REQUIRED ACTION 1: Can you summarize the passage on Nevada's aging population in two sentences?
REQUIRED ACTION 2: According to the passage on Nevada's aging population, what left Josephine Leu unable to work?
REQUIRED ACTION 3: Reproduce the stretch of the passage on Nevada's aging population from "The Las Vegas" through "use a wheelchair.".

EXCERPTED PASSAGE:
Betty Pone helps client Jan Moore work on decorations for New Year’s Eve at Nevada Adult Day Healthcare Center, one of three in the valley.

The U.S. Census Bureau projects that the fastest-growing segment of Nevada’s population over the next 10 years will be senior citizens, and the prospect has policymakers on edge.

They fear Nevada’s aging population will put an unbearable strain on the state’s overburdened health care system and social services and create greater urgency to build affordable housing. And given the state’s current fiscal crisis that has forced agencies to cut programs and freeze vacant positions, the concerns about the graying of the Silver State are valid.

The Las Vegas Valley, for example, has a shortage of services such as those at three Nevada Adult Day Healthcare Centers.

For the past three years, Josephine Leu, 59, has been among the many people who have spent most weekdays at the centers. Leu hopes to be able to do that through this decade. A stroke left her unable to work. She has to use a wheelchair.

“If I didn’t come here,” she says, “I’d be staying at home, and my daughter would be taking care of me all day. She already has her own children to take care of.”

COLLECTED MATERIAL:
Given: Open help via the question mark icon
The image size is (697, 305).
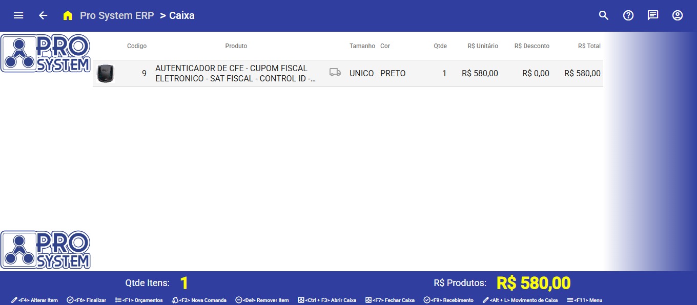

EXPECTED OUTPUT 1: The U.S. Census Bureau projects that senior citizens will be Nevada's fastest-growing population segment over the next 10 years. Policymakers fear this will strain the state's overburdened health care system and social services during a fiscal crisis, and the Las Vegas Valley already lacks enough services like those at its three Nevada Adult Day Healthcare Centers, where Josephine Leu, left unable to work by a stroke, has spent most weekdays for three years.

EXPECTED OUTPUT 2: A stroke.

EXPECTED OUTPUT 3:
The Las Vegas Valley, for example, has a shortage of services such as those at three Nevada Adult Day Healthcare Centers.

For the past three years, Josephine Leu, 59, has been among the many people who have spent most weekdays at the centers. Leu hopes to be able to do that through this decade. A stroke left her unable to work. She has to use a wheelchair.